CONSOLIDATION is the future for Busselton dairy farmers, the Lammie family, after three years of extraordinary growth funded by Parmalat’s controversial incentive contract.
The contract rewarded suppliers who increased milk volumes, particularly over summer and autumn months when production on Western Australian dairy farms usually fell away due to seasonal conditions.
It was first offered before Parmalat-owned Harvey Fresh lost a high-volume Coles private label milk processing contract to competitor Lion Dairy & Drinks, but has been blamed for sending the wrong “message” last year when additional growth was not needed in a good season.
Dairy farmers partly blame the contract and its growth “message” for the State’s milk oversupply problem that so far has seen two former Harvey Fresh suppliers leave the industry in January with three more suppliers due to be dropped this month.

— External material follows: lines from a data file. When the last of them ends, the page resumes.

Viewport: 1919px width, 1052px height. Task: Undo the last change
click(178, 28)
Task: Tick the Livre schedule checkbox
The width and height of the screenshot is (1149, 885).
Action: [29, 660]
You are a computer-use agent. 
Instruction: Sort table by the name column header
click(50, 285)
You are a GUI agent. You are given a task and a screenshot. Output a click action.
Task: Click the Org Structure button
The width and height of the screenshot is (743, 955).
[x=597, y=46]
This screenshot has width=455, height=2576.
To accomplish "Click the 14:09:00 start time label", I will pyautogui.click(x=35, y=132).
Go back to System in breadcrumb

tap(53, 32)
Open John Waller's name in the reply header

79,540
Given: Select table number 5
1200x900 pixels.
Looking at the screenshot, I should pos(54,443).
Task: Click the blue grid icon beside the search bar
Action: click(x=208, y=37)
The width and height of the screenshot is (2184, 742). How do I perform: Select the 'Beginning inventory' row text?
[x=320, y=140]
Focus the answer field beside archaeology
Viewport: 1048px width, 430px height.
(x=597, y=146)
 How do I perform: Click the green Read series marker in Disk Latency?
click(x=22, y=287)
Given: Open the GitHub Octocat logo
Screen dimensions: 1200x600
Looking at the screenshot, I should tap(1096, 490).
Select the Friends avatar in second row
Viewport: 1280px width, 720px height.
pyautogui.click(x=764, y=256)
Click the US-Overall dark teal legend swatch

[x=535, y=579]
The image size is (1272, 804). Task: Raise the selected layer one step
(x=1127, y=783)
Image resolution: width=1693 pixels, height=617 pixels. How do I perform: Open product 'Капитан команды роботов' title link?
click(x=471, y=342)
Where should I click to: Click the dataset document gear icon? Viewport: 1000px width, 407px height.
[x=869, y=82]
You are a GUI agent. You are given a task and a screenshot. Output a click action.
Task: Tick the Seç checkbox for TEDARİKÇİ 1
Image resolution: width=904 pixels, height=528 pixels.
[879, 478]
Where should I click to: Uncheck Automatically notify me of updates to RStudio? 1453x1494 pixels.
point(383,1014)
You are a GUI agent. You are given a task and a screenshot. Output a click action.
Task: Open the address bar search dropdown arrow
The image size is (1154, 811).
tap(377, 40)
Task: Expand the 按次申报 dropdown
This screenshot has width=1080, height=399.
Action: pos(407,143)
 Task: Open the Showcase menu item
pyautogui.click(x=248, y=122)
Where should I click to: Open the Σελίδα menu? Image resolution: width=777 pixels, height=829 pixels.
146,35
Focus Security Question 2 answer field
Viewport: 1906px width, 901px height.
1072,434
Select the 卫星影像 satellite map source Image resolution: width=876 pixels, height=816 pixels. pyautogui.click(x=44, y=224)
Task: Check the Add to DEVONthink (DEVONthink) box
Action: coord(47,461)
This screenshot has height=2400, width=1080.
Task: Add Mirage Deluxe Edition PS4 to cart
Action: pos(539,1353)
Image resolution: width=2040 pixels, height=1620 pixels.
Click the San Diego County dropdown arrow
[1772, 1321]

But father and son farmers Robin and Wes Lammie, hosts of this year’s Dairy Innovation Day, are on the opposite side of the incentives contract.
They built their business on about eight cents a litre more than standard price the incentives paid them and admit growing at least six-fold would have been “a really long road” without incentive payments.
Three months before Parmalat offered them an incentives contract, they started milking 105 cows in a dairy renovated with second-hand equipment on a small lease property near Bunbury.
For Robin it was a return to dairying after 20 years establishing and running Bunbury Freight Service.
For Wes it was a new career after professional football.
They were the first farmers to sign Parmalat’s contract.
“I saw it as the perfect opportunity to capitalise over the next three years,” Robin told a Dairy Innovation Day audience.
“As soon as dad got his head around the incentive contract and explained it to me I realised we were in a great position to take advantage, with dad’s business sense and my ambition,” Wes said.
In their first month, in January 2014, they produced 59,000 litres of milk.
In April they signed with Parmalat and in January 2015 produced 200,000L, Robin said.
They bought cows and used lease blocks to supplement their dairy base, then last year consolidated their operation on a 400 hectare lease property at Busselton.
According to figures presented at Dairy Innovation Day, in the 12 months until the end of March, they milked 630 cows on a 300ha milking platform with 100ha support area and produced five million litres of milk for Parmalat – equivalent to 8000L a cow or 16.750 litres a hectare.
With incentives, they were paid 59.5 cents a litre.
A higher than average stocking rate and higher reliance on concentrates – their milking herd’s diet was 27 per cent grazed pasture, 16pc fodder and 57pc concentrates – saw a cost of production equivalent to 45.5c/l with purchased feed a 20c/l contributor to that cost.
Not having capital tied up in land enabled them to seize opportunities as they arose and contract incentives also helped secure finance for herd expansion, Robin said.
Having good relationships with property owner – Busselton businessman Ross Denny – and their bank manager also helped, he said, as did being “pretty savvy on purchases” and saving money on equipment by buying second-hand when appropriate.
Only part of the profit from growth was ploughed back into infrastructure.
Wary of being reliant on growth for profit beyond the three years of the contract, Robin said servicing loan interest and principal ensured their debt ratio was structured so the farm could continue operating if needed on the standard milk price.
“Take off that incentive, we’ve still got a business,” he said.
“We knew it (incentive) wouldn’t last, the first two years I didn’t think too much about it, we just concentrated on growth and efficiency.
“In the past 12 months we’ve concentrated on consolidating to operate without the growth incentives.
“Now, with the end of incentives, I recognise that we will have to look at our costs.”
Robin said there was an opportunity to lease adjacent land to grow silage.
“The cost of grass is low so we’re looking to lease neighbouring land and concentrate on growing as good a grass as we can on it for the cows – cutting grass shorter so it retains more protein and (for) higher digestibility.
“The intention is not to feed less, but to feed higher quality silage,” he said.
Parmalat’s WA milk supply manager Malcolm Fechney told a Dairy Innovation Day audience Parmalat’s “challenge going forward” was its “critical” message on supply and demand.
“We can’t allow one to outstrip the other without a consequence,” Mr Fechney said.
“So from a relationship point of view, we’ve got to stick our plans up to view and share our business model so we (processor and suppliers) take the journey together.
“If we grow we have to make sure our suppliers grow with us.”
Mr Fechney said “transparency, honesty and sitting down at the kitchen table” were keys to building relationships between processor and suppliers and he hoped for more “one on one” discussions with suppliers in the future.
“There’s a better understanding from one-on-one conversations,” he said.